_What needs to be done_: In the entries below, how many lines contain the string "tweet"? Respond with the number only.

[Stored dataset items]
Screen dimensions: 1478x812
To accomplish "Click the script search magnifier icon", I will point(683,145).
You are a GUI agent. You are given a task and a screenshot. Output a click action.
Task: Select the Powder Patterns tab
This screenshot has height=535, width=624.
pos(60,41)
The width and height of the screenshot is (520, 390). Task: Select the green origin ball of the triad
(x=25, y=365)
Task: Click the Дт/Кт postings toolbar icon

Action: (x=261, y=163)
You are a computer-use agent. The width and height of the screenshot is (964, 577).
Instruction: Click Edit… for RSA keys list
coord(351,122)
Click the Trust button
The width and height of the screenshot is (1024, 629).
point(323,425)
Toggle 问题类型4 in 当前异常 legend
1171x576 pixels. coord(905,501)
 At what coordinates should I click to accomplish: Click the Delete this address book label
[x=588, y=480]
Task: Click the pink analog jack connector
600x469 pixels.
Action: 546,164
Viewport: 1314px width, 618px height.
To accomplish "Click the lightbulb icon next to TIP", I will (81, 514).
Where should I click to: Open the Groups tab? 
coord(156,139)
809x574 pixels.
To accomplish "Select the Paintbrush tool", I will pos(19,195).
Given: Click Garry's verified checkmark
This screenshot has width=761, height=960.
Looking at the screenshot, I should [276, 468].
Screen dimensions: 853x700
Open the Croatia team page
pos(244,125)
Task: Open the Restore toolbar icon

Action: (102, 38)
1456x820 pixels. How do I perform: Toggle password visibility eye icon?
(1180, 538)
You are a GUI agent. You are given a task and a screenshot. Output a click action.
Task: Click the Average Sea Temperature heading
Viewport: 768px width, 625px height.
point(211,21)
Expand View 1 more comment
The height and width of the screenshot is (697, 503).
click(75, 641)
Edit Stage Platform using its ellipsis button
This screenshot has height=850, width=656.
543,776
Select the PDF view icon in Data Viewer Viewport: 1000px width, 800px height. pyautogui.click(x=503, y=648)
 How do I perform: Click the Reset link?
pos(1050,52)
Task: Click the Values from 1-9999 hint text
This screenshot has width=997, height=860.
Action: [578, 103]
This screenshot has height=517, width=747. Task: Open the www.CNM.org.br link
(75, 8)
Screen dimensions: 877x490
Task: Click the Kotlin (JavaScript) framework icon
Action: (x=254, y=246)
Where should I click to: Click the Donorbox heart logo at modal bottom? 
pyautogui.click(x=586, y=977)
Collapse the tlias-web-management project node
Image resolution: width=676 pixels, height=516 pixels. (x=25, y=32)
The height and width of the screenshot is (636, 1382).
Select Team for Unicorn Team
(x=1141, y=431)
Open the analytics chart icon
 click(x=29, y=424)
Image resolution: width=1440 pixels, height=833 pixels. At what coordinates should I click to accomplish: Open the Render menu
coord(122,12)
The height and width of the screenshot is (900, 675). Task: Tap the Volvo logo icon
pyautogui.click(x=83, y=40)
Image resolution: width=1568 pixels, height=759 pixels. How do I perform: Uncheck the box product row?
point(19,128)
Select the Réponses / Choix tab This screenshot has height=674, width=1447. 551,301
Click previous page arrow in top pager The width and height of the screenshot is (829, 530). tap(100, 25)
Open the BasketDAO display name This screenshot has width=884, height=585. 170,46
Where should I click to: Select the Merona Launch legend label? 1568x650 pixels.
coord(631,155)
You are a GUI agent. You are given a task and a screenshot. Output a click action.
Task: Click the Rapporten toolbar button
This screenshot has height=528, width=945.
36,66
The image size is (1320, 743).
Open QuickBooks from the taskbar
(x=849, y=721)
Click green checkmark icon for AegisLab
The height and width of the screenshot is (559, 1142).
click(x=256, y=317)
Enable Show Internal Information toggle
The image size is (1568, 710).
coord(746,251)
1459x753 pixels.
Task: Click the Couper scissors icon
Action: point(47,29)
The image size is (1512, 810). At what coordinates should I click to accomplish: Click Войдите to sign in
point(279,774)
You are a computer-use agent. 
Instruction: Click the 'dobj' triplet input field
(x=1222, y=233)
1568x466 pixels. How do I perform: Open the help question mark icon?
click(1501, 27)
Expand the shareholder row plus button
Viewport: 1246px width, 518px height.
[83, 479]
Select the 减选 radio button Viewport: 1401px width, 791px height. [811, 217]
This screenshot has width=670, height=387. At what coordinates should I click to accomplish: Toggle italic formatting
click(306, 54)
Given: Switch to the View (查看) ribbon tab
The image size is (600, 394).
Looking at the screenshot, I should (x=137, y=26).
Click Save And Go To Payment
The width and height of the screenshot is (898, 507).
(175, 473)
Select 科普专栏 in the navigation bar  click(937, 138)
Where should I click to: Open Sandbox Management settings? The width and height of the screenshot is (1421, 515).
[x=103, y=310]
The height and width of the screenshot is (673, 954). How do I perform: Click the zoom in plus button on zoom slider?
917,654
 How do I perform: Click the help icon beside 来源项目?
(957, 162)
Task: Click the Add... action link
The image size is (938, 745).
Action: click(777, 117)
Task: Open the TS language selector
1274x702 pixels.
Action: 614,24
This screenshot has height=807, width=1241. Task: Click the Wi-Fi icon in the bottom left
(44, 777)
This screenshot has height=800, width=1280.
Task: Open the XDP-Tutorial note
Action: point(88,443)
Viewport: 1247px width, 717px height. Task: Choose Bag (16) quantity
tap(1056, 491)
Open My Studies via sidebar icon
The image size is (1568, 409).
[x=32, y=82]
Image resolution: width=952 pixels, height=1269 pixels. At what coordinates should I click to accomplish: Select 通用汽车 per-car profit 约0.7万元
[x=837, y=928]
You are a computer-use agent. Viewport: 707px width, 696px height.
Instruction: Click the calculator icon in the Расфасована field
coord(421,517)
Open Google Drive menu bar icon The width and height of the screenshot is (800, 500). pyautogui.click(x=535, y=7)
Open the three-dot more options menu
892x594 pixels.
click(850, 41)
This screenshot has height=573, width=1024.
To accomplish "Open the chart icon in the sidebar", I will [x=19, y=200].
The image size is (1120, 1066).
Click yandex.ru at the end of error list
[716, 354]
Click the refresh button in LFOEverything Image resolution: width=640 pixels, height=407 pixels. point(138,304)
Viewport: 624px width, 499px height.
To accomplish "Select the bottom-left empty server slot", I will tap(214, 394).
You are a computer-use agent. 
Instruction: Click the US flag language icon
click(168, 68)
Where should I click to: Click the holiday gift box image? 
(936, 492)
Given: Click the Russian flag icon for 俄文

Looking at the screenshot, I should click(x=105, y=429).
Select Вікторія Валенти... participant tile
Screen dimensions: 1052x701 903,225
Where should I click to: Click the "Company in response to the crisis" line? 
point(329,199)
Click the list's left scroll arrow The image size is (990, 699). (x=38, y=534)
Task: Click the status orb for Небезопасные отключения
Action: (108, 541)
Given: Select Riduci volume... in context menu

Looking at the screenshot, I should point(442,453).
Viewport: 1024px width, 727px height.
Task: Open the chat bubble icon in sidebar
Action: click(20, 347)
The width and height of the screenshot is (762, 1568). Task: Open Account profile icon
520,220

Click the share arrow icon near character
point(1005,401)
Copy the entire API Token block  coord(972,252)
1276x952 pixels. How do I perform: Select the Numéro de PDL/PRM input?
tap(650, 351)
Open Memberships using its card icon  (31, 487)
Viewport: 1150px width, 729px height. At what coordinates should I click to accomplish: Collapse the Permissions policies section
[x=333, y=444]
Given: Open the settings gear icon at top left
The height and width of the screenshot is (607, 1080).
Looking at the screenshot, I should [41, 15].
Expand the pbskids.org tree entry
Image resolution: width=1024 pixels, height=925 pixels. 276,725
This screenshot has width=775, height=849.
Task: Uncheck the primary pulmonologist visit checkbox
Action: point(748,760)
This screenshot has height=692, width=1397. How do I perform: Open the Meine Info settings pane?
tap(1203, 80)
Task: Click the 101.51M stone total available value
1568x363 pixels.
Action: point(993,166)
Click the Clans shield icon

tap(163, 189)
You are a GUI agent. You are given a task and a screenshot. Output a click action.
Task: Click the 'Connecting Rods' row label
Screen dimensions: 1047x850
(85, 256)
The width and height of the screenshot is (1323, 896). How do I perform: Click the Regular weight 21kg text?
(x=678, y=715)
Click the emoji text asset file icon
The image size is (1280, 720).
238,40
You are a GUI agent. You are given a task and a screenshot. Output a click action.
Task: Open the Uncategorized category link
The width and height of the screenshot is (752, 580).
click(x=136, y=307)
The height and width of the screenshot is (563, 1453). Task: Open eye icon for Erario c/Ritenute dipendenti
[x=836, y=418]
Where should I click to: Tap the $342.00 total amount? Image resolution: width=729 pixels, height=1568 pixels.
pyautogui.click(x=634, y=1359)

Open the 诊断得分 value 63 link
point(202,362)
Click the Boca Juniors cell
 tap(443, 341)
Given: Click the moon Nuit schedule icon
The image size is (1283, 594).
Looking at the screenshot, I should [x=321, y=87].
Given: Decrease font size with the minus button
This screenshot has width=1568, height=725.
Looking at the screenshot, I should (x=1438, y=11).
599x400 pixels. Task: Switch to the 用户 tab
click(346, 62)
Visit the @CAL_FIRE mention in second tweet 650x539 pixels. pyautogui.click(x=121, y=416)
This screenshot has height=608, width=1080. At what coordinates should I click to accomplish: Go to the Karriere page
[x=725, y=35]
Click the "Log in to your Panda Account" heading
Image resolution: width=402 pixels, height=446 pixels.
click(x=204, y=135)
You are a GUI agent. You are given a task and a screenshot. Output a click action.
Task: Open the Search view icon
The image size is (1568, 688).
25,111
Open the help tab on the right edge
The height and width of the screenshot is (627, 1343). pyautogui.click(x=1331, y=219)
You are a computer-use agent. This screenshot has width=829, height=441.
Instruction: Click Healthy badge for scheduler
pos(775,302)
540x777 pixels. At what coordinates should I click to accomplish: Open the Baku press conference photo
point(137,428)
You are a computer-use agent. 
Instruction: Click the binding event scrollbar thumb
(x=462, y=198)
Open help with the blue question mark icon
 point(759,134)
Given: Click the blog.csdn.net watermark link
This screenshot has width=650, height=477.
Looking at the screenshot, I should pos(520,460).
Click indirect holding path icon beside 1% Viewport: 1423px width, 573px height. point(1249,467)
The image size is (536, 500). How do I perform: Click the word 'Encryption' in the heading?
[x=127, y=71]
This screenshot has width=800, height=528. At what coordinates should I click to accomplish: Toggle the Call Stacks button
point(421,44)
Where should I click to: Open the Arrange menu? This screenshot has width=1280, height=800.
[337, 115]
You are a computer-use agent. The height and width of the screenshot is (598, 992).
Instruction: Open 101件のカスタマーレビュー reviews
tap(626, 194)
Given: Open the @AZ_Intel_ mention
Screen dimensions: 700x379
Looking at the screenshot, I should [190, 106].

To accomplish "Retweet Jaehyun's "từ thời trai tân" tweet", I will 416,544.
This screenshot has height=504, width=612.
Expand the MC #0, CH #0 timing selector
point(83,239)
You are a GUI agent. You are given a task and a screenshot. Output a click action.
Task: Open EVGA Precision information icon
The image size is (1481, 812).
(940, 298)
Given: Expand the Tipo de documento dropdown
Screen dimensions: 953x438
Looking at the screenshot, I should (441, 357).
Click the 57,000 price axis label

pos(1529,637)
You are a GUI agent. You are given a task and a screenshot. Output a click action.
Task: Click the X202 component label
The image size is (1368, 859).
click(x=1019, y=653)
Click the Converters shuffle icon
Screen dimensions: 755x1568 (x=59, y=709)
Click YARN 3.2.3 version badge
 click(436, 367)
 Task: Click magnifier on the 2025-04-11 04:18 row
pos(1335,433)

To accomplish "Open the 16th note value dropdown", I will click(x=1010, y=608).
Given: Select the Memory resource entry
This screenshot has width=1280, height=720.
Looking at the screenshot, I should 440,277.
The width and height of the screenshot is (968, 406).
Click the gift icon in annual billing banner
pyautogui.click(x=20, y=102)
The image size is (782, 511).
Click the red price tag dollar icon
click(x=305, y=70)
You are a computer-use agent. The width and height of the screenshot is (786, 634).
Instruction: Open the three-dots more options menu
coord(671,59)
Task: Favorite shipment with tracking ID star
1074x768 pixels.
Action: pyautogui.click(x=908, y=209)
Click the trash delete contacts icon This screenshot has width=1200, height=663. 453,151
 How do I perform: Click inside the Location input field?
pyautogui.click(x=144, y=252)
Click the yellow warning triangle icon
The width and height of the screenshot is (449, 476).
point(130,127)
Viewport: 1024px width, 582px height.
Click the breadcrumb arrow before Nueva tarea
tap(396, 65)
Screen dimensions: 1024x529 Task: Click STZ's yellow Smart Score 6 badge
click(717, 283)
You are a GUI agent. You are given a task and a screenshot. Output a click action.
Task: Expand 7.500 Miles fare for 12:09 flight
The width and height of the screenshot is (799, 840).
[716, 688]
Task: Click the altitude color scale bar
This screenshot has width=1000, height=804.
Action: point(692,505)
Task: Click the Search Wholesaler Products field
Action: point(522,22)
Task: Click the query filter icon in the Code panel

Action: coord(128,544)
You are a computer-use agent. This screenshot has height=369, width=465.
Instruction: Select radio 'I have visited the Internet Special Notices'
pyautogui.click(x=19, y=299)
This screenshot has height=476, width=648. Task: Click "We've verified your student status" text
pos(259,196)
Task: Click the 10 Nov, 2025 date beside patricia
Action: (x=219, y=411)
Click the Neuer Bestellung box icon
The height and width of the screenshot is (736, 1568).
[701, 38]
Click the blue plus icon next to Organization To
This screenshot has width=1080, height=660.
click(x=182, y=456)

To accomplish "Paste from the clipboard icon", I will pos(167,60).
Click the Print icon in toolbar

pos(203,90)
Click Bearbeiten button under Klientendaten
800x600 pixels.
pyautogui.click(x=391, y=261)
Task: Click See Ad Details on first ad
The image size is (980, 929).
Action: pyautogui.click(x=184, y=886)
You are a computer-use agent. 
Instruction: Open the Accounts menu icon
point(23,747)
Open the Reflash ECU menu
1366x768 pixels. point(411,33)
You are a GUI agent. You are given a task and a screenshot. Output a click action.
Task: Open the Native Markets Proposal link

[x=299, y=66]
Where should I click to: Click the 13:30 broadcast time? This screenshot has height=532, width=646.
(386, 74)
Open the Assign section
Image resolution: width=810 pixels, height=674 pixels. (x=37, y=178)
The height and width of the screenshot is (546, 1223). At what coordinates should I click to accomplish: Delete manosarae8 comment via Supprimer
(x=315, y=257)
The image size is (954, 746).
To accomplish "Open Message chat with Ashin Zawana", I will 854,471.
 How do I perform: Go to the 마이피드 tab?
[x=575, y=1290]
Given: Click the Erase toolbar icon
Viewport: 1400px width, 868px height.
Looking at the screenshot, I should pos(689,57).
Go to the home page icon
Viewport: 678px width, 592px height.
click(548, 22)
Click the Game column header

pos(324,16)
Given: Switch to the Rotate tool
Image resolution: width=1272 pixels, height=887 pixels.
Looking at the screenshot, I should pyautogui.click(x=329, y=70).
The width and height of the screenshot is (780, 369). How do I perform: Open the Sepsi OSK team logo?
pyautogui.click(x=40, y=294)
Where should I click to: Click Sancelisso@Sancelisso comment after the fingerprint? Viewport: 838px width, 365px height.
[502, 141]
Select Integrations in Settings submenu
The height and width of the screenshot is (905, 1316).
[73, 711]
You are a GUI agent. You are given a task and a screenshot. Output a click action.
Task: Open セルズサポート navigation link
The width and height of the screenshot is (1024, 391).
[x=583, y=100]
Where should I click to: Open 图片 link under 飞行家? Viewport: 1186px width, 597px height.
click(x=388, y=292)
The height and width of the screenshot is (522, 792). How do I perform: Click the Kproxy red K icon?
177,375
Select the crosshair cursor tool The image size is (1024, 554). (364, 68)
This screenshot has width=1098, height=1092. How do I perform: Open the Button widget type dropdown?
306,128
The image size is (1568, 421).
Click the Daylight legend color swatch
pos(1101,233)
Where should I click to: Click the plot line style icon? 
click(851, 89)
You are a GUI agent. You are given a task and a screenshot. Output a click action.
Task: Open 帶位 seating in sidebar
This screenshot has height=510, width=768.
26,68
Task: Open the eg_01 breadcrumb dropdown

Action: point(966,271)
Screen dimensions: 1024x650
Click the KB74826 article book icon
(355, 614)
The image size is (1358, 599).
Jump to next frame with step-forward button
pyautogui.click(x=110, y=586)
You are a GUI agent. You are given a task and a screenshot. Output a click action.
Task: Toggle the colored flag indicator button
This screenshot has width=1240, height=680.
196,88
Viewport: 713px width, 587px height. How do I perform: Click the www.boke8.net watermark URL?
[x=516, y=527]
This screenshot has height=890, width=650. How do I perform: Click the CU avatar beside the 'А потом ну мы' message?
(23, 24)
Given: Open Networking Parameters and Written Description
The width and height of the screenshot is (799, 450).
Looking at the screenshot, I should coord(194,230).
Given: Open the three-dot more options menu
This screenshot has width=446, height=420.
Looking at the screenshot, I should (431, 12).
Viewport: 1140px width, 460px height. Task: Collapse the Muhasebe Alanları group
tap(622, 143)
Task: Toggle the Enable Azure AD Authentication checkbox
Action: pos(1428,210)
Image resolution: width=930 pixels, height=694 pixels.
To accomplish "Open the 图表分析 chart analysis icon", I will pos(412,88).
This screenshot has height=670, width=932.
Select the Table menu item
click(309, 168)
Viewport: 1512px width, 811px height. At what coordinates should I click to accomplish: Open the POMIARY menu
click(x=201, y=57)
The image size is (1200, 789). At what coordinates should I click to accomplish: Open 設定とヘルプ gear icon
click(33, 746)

_Exercise result_: 2